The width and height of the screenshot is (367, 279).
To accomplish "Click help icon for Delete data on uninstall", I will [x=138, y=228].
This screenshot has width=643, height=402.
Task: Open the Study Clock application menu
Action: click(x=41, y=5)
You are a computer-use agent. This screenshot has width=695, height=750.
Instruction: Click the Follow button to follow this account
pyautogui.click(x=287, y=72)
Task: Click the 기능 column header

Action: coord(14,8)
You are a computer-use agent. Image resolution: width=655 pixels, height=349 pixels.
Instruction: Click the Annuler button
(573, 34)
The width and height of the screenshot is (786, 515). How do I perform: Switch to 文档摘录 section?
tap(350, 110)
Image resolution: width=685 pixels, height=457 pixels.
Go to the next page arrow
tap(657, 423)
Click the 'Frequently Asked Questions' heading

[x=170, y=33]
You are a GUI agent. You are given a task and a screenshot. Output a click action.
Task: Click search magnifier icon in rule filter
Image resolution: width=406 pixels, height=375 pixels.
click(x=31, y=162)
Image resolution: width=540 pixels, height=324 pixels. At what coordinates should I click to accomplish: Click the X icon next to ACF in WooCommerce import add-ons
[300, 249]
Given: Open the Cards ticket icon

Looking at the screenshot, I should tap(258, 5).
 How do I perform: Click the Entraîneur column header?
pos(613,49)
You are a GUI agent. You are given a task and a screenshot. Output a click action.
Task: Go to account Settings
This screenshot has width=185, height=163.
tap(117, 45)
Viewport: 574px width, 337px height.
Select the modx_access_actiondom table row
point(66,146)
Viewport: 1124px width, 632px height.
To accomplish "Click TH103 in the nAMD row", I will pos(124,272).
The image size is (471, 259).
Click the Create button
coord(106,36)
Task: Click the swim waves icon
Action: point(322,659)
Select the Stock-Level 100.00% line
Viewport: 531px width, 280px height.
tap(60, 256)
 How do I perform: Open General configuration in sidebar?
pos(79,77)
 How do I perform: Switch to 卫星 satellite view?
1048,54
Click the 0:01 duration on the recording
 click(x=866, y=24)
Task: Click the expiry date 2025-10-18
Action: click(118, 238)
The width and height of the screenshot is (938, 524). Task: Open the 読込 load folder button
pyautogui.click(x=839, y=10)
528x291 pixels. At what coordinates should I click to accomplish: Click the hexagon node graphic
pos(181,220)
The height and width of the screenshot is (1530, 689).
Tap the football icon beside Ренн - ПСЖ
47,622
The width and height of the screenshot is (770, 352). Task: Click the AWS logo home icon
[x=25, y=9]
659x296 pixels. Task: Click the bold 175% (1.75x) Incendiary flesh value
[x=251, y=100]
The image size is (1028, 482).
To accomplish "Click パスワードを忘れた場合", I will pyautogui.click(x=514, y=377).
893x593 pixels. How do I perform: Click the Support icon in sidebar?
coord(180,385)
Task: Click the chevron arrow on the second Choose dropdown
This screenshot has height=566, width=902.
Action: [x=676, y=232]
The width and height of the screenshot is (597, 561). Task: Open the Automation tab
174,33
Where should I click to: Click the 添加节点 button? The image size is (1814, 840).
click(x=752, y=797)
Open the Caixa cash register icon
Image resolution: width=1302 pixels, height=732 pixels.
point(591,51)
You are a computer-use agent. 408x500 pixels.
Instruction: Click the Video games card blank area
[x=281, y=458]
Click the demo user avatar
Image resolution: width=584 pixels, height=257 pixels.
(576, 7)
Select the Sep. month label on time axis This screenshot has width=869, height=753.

------------------------------------

What you have to do: If a line in the data above holds the string "agent", copy it.

Answer for this exercise:
You are a computer-use agent. This screenshot has width=695, height=750.
You are a computer-use agent. Image resolution: width=655 pixels, height=349 pixels.
You are a GUI agent. You are given a task and a screenshot. Output a click action.
You are a GUI agent. You are given a task and a screenshot. Output a click action.
You are a computer-use agent. 408x500 pixels.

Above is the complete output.